* **SUMBER**:
○ ○ ○ ○ ○

BRIN: Selat Muria muncul kembali setelah 3 abad hilang

Banjir yang melanda pesisir Utara Jawa Tengah baru-baru ini memicu spekulasi mengenai kembalinya Selat Muria, jalur air yang dulunya memisahkan Pulau Jawa dengan Gunung Muria sebelum kemudian menjadi daratan sekitar 300 tahun lalu.

Namun, Pakar Geologi dari Badan Riset dan Inovasi Nasional (BRIN), Eko Soebowo, menyatakan bahwa Selat Muria memang memiliki kemungkinan untuk muncul kembali, tetapi penyebabnya bukan banjir. Eko menjelaskan bahwa penurunan permukaan tanah di area seperti Semarang dan Demak bervariasi, dengan laju tertinggi mencapai 10 sentimeter per tahun di Semarang timur. Variasi ini bergantung pada karakteristik tanah dan faktor-faktor pendukung di masing-masing daerah.

○ ○ ○ ○ ○

* **KETENTUAN TUGAS**:
Jawab pertanyaan berikut berdasarkan teks tentang Selat Muria di atas.
(a) Sekitar berapa tahun lalu Selat Muria menjadi daratan?
(b) Eko Soebowo adalah pakar geologi dari lembaga apa?
(c) Berapa laju penurunan permukaan tanah tertinggi, dan di mana laju itu terjadi?

* **DAFTAR ENTRI**:
○ ○ ○ ○ ○

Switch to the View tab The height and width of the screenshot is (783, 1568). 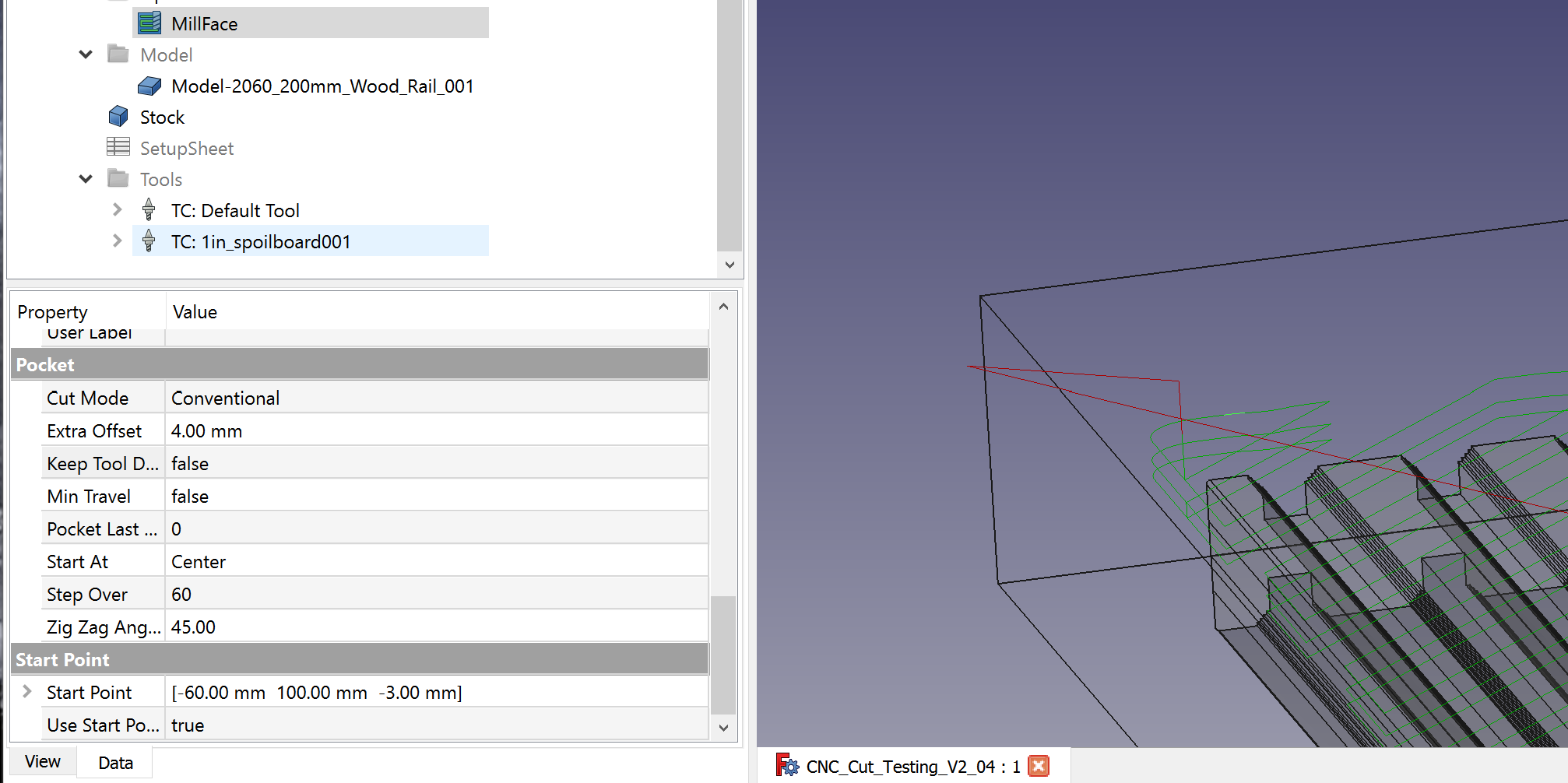pos(43,761)
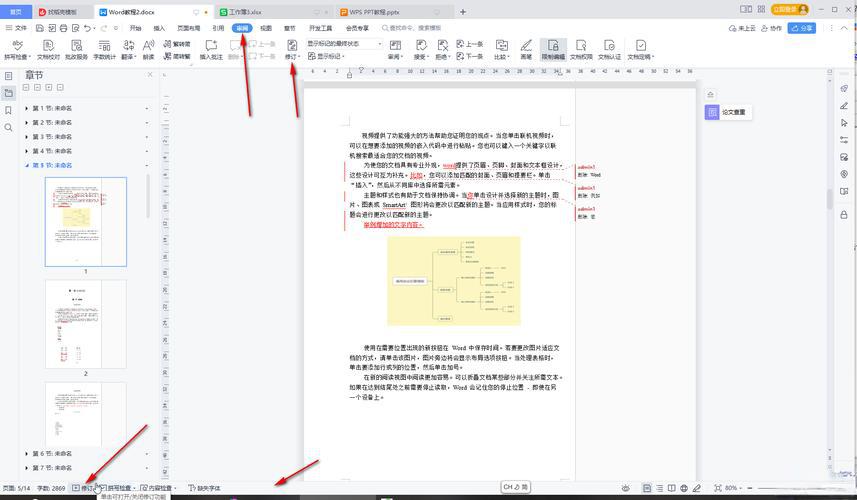Click the 论文查重 panel icon
This screenshot has height=500, width=857.
tap(712, 113)
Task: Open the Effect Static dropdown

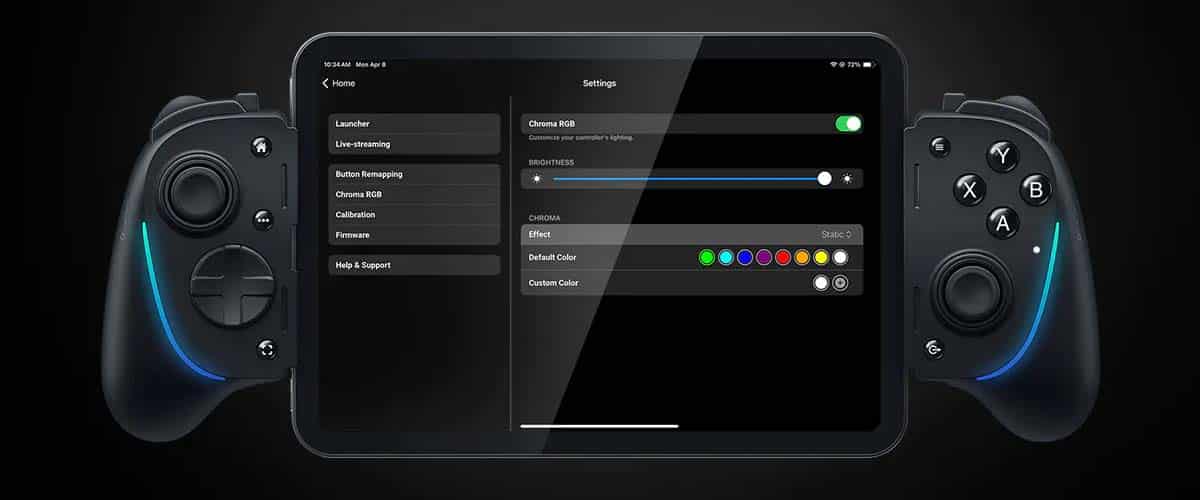Action: (x=836, y=234)
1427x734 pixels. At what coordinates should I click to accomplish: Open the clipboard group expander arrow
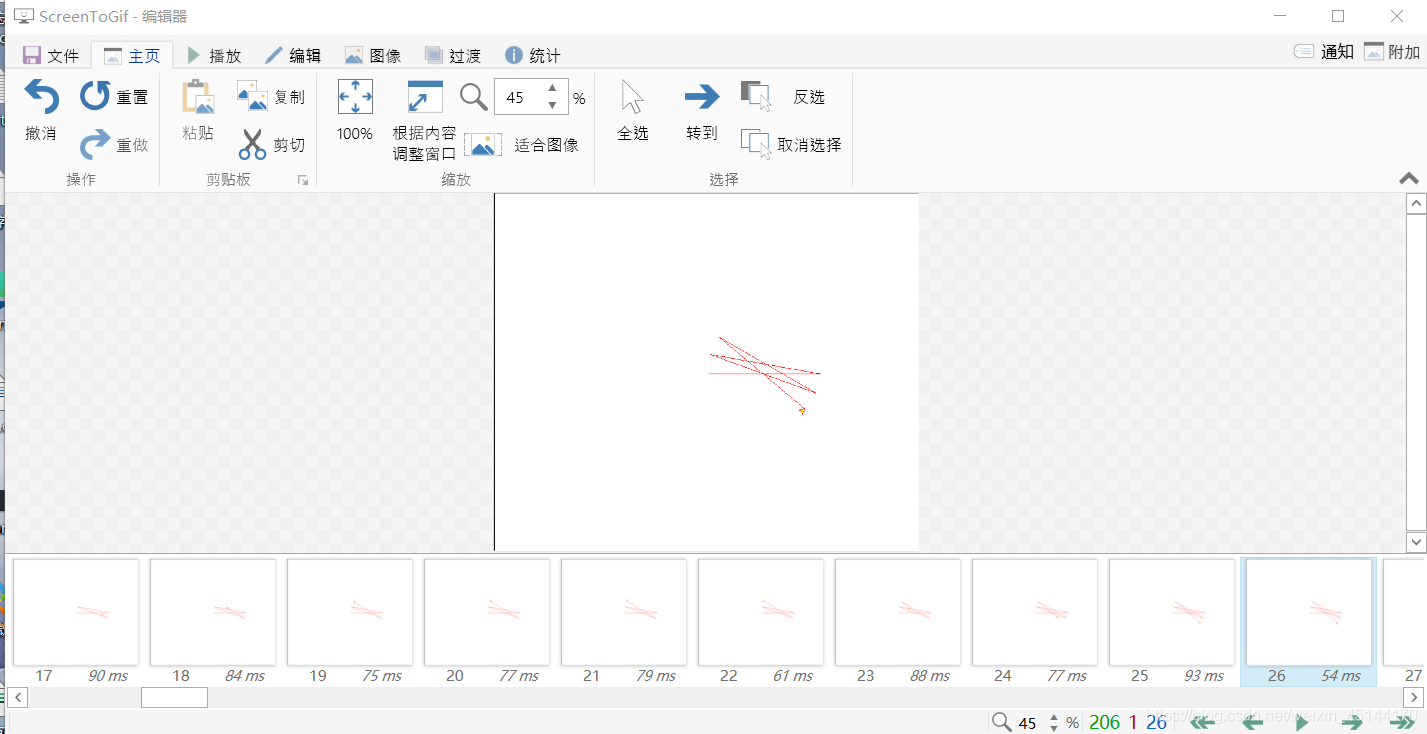[303, 178]
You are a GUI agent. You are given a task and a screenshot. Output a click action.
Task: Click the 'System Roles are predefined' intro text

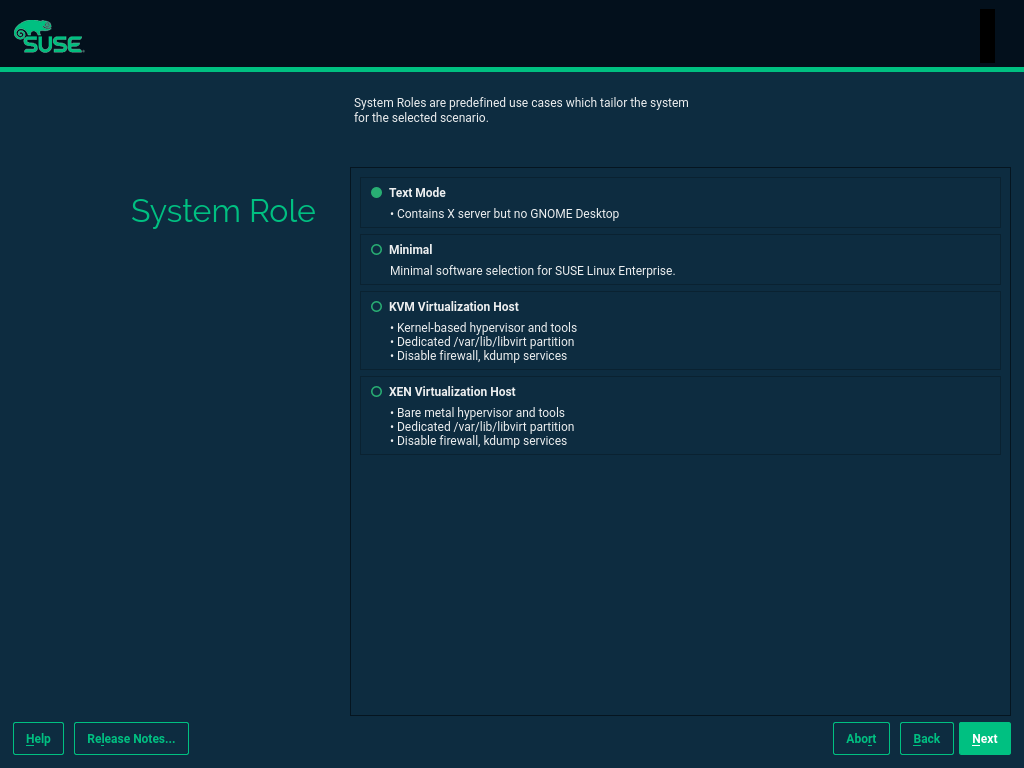click(x=521, y=110)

○ ○ ○ ○ ○

* **HASIL LATIHAN**:
(a) Sekitar 300 tahun lalu.
(b) Badan Riset dan Inovasi Nasional (BRIN).
(c) 10 sentimeter per tahun, di Semarang timur.